Requirement
Please return every record exactly as it appears.

Materials provided
■ ■ ■

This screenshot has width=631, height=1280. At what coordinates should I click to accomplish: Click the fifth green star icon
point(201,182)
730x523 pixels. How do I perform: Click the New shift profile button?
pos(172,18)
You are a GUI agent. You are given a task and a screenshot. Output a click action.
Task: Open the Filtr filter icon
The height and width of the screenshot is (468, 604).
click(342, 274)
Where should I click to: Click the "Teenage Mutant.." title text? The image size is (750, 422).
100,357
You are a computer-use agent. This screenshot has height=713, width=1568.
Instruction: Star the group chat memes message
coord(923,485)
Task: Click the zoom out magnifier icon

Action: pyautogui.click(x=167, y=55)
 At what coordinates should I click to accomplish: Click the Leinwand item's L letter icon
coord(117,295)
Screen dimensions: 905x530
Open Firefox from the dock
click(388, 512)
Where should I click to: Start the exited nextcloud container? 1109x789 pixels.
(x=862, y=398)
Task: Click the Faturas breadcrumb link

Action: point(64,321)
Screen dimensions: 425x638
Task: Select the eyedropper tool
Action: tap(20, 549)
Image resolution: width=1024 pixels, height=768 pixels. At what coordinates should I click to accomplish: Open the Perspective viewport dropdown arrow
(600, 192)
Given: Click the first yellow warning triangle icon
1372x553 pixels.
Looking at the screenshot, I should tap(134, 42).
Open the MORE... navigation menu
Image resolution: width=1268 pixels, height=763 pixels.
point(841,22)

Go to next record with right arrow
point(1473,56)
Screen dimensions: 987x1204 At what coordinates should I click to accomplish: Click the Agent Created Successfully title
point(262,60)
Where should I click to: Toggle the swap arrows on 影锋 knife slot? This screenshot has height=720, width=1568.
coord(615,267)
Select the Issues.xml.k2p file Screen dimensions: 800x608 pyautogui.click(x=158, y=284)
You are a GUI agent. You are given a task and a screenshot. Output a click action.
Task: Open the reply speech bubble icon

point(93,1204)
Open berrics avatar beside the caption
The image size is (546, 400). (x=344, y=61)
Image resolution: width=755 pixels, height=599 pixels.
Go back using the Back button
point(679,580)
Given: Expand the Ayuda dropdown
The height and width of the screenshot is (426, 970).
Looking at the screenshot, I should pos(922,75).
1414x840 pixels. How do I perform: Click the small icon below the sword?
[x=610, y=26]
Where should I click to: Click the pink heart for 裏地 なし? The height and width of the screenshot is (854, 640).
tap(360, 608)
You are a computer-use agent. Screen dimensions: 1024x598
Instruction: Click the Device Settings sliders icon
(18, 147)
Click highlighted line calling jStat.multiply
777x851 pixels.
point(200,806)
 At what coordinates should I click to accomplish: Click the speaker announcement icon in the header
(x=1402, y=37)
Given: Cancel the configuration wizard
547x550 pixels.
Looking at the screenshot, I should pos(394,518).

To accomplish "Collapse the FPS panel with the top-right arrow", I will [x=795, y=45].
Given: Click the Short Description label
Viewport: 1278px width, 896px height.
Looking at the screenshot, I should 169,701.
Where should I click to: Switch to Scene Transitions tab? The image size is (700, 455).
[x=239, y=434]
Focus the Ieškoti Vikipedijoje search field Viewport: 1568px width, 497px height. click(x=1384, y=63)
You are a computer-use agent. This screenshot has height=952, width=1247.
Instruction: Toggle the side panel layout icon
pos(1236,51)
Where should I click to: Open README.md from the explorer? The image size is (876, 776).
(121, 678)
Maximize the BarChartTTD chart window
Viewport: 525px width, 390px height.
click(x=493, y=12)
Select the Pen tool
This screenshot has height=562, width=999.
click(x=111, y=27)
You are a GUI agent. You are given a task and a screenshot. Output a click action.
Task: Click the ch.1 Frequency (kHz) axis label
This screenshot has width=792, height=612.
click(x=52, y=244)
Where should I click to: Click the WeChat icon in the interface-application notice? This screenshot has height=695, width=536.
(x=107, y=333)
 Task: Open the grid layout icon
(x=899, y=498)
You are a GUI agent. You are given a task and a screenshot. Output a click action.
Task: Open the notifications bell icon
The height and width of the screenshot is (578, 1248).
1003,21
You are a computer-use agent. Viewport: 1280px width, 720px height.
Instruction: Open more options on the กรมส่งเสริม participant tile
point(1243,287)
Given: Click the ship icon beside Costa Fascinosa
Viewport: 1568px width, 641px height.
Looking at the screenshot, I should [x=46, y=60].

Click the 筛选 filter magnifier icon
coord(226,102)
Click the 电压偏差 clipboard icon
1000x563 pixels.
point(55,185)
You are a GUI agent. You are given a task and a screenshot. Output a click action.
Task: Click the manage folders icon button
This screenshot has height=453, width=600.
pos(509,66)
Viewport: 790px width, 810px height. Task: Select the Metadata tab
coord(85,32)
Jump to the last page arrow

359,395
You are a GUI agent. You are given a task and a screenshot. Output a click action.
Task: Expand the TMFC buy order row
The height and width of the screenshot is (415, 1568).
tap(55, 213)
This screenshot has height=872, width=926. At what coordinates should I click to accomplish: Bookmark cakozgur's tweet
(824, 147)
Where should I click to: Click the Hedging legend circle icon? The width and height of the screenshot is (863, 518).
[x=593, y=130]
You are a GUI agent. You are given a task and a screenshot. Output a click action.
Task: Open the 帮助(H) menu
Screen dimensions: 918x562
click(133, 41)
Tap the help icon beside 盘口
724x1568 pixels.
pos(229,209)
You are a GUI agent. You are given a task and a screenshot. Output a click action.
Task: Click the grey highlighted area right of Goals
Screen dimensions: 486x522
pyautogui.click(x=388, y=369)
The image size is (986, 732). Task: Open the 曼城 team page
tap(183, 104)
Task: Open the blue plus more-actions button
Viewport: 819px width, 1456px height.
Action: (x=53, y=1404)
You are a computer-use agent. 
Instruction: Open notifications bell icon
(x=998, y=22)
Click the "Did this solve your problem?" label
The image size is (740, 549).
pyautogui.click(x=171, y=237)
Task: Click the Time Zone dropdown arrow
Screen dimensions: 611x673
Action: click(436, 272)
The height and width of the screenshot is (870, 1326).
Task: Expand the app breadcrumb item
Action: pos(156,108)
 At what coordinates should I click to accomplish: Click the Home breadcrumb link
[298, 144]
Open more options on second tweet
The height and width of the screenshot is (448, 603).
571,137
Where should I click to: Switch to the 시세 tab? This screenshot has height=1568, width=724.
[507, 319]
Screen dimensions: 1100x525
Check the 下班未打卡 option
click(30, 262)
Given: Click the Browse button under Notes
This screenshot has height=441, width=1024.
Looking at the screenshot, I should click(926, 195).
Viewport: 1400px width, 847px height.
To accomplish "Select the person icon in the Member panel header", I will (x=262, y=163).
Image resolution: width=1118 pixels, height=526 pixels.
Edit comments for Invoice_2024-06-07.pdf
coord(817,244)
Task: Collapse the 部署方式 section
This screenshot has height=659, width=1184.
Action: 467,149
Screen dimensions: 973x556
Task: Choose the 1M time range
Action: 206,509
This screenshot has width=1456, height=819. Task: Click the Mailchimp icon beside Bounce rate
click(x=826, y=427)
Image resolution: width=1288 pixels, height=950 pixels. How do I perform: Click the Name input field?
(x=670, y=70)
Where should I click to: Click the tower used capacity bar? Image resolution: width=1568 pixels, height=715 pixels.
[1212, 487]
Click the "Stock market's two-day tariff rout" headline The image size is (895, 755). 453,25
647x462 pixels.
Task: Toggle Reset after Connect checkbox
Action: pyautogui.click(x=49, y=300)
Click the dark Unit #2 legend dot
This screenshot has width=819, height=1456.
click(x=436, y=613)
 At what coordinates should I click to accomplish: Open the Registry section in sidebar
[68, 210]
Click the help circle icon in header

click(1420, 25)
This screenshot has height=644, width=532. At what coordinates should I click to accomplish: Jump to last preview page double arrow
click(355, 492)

■ ■ ■

Finished exercise
This screenshot has width=631, height=1280. At what coordinates should I click to accomplish: Click the fifth green star icon
point(201,182)
730x523 pixels. How do I perform: Click the New shift profile button?
pos(172,18)
You are a GUI agent. You are given a task and a screenshot. Output a click action.
Task: Open the Filtr filter icon
The height and width of the screenshot is (468, 604).
click(342, 274)
Where should I click to: Click the "Teenage Mutant.." title text? The image size is (750, 422).
100,357
You are a computer-use agent. This screenshot has height=713, width=1568.
Instruction: Star the group chat memes message
coord(923,485)
Task: Click the zoom out magnifier icon

Action: pyautogui.click(x=167, y=55)
 At what coordinates should I click to accomplish: Click the Leinwand item's L letter icon
coord(117,295)
Screen dimensions: 905x530
Open Firefox from the dock
click(388, 512)
Where should I click to: Start the exited nextcloud container? 1109x789 pixels.
(x=862, y=398)
Task: Click the Faturas breadcrumb link

Action: point(64,321)
Screen dimensions: 425x638
Task: Select the eyedropper tool
Action: tap(20, 549)
Image resolution: width=1024 pixels, height=768 pixels. At what coordinates should I click to accomplish: Open the Perspective viewport dropdown arrow
(600, 192)
Given: Click the first yellow warning triangle icon
1372x553 pixels.
Looking at the screenshot, I should tap(134, 42).
Open the MORE... navigation menu
Image resolution: width=1268 pixels, height=763 pixels.
point(841,22)

Go to next record with right arrow
point(1473,56)
Screen dimensions: 987x1204 At what coordinates should I click to accomplish: Click the Agent Created Successfully title
point(262,60)
Where should I click to: Toggle the swap arrows on 影锋 knife slot? This screenshot has height=720, width=1568.
coord(615,267)
Select the Issues.xml.k2p file Screen dimensions: 800x608 pyautogui.click(x=158, y=284)
You are a GUI agent. You are given a task and a screenshot. Output a click action.
Task: Open the reply speech bubble icon

point(93,1204)
Open berrics avatar beside the caption
The image size is (546, 400). (x=344, y=61)
Image resolution: width=755 pixels, height=599 pixels.
Go back using the Back button
point(679,580)
Given: Expand the Ayuda dropdown
The height and width of the screenshot is (426, 970).
Looking at the screenshot, I should pos(922,75).
1414x840 pixels. How do I perform: Click the small icon below the sword?
[x=610, y=26]
Where should I click to: Click the pink heart for 裏地 なし? The height and width of the screenshot is (854, 640).
tap(360, 608)
You are a computer-use agent. Screen dimensions: 1024x598
Instruction: Click the Device Settings sliders icon
(18, 147)
Click highlighted line calling jStat.multiply
777x851 pixels.
point(200,806)
 At what coordinates should I click to accomplish: Click the speaker announcement icon in the header
(x=1402, y=37)
Given: Cancel the configuration wizard
547x550 pixels.
Looking at the screenshot, I should pos(394,518).

To accomplish "Collapse the FPS panel with the top-right arrow", I will [x=795, y=45].
Given: Click the Short Description label
Viewport: 1278px width, 896px height.
Looking at the screenshot, I should 169,701.
Where should I click to: Switch to Scene Transitions tab? The image size is (700, 455).
[x=239, y=434]
Focus the Ieškoti Vikipedijoje search field Viewport: 1568px width, 497px height. click(x=1384, y=63)
You are a computer-use agent. This screenshot has height=952, width=1247.
Instruction: Toggle the side panel layout icon
pos(1236,51)
Where should I click to: Open README.md from the explorer? The image size is (876, 776).
(121, 678)
Maximize the BarChartTTD chart window
Viewport: 525px width, 390px height.
click(x=493, y=12)
Select the Pen tool
This screenshot has height=562, width=999.
click(x=111, y=27)
You are a GUI agent. You are given a task and a screenshot. Output a click action.
Task: Click the ch.1 Frequency (kHz) axis label
This screenshot has width=792, height=612.
click(x=52, y=244)
Where should I click to: Click the WeChat icon in the interface-application notice? This screenshot has height=695, width=536.
(x=107, y=333)
 Task: Open the grid layout icon
(x=899, y=498)
You are a GUI agent. You are given a task and a screenshot. Output a click action.
Task: Open the notifications bell icon
The height and width of the screenshot is (578, 1248).
1003,21
You are a computer-use agent. Viewport: 1280px width, 720px height.
Instruction: Open more options on the กรมส่งเสริม participant tile
point(1243,287)
Given: Click the ship icon beside Costa Fascinosa
Viewport: 1568px width, 641px height.
Looking at the screenshot, I should [x=46, y=60].

Click the 筛选 filter magnifier icon
coord(226,102)
Click the 电压偏差 clipboard icon
1000x563 pixels.
point(55,185)
You are a GUI agent. You are given a task and a screenshot. Output a click action.
Task: Click the manage folders icon button
This screenshot has height=453, width=600.
pos(509,66)
Viewport: 790px width, 810px height. Task: Select the Metadata tab
coord(85,32)
Jump to the last page arrow

359,395
You are a GUI agent. You are given a task and a screenshot. Output a click action.
Task: Expand the TMFC buy order row
The height and width of the screenshot is (415, 1568).
tap(55, 213)
This screenshot has height=872, width=926. At what coordinates should I click to accomplish: Bookmark cakozgur's tweet
(824, 147)
Where should I click to: Click the Hedging legend circle icon? The width and height of the screenshot is (863, 518).
[x=593, y=130]
You are a GUI agent. You are given a task and a screenshot. Output a click action.
Task: Open the 帮助(H) menu
Screen dimensions: 918x562
click(133, 41)
Tap the help icon beside 盘口
724x1568 pixels.
pos(229,209)
You are a GUI agent. You are given a task and a screenshot. Output a click action.
Task: Click the grey highlighted area right of Goals
Screen dimensions: 486x522
pyautogui.click(x=388, y=369)
The image size is (986, 732). Task: Open the 曼城 team page
tap(183, 104)
Task: Open the blue plus more-actions button
Viewport: 819px width, 1456px height.
Action: (x=53, y=1404)
You are a computer-use agent. 
Instruction: Open notifications bell icon
(x=998, y=22)
Click the "Did this solve your problem?" label
The image size is (740, 549).
pyautogui.click(x=171, y=237)
Task: Click the Time Zone dropdown arrow
Screen dimensions: 611x673
Action: click(436, 272)
The height and width of the screenshot is (870, 1326).
Task: Expand the app breadcrumb item
Action: pos(156,108)
 At what coordinates should I click to accomplish: Click the Home breadcrumb link
[298, 144]
Open more options on second tweet
The height and width of the screenshot is (448, 603).
571,137
Where should I click to: Switch to the 시세 tab? This screenshot has height=1568, width=724.
[507, 319]
Screen dimensions: 1100x525
Check the 下班未打卡 option
click(30, 262)
Given: Click the Browse button under Notes
This screenshot has height=441, width=1024.
Looking at the screenshot, I should click(926, 195).
Viewport: 1400px width, 847px height.
To accomplish "Select the person icon in the Member panel header", I will (x=262, y=163).
Image resolution: width=1118 pixels, height=526 pixels.
Edit comments for Invoice_2024-06-07.pdf
coord(817,244)
Task: Collapse the 部署方式 section
This screenshot has height=659, width=1184.
Action: 467,149
Screen dimensions: 973x556
Task: Choose the 1M time range
Action: 206,509
This screenshot has width=1456, height=819. Task: Click the Mailchimp icon beside Bounce rate
click(x=826, y=427)
Image resolution: width=1288 pixels, height=950 pixels. How do I perform: Click the Name input field?
(x=670, y=70)
Where should I click to: Click the tower used capacity bar? Image resolution: width=1568 pixels, height=715 pixels.
[1212, 487]
Click the "Stock market's two-day tariff rout" headline The image size is (895, 755). 453,25
647x462 pixels.
Task: Toggle Reset after Connect checkbox
Action: pyautogui.click(x=49, y=300)
Click the dark Unit #2 legend dot
This screenshot has width=819, height=1456.
click(x=436, y=613)
 At what coordinates should I click to accomplish: Open the Registry section in sidebar
[68, 210]
Click the help circle icon in header

click(1420, 25)
This screenshot has height=644, width=532. At what coordinates should I click to accomplish: Jump to last preview page double arrow
click(355, 492)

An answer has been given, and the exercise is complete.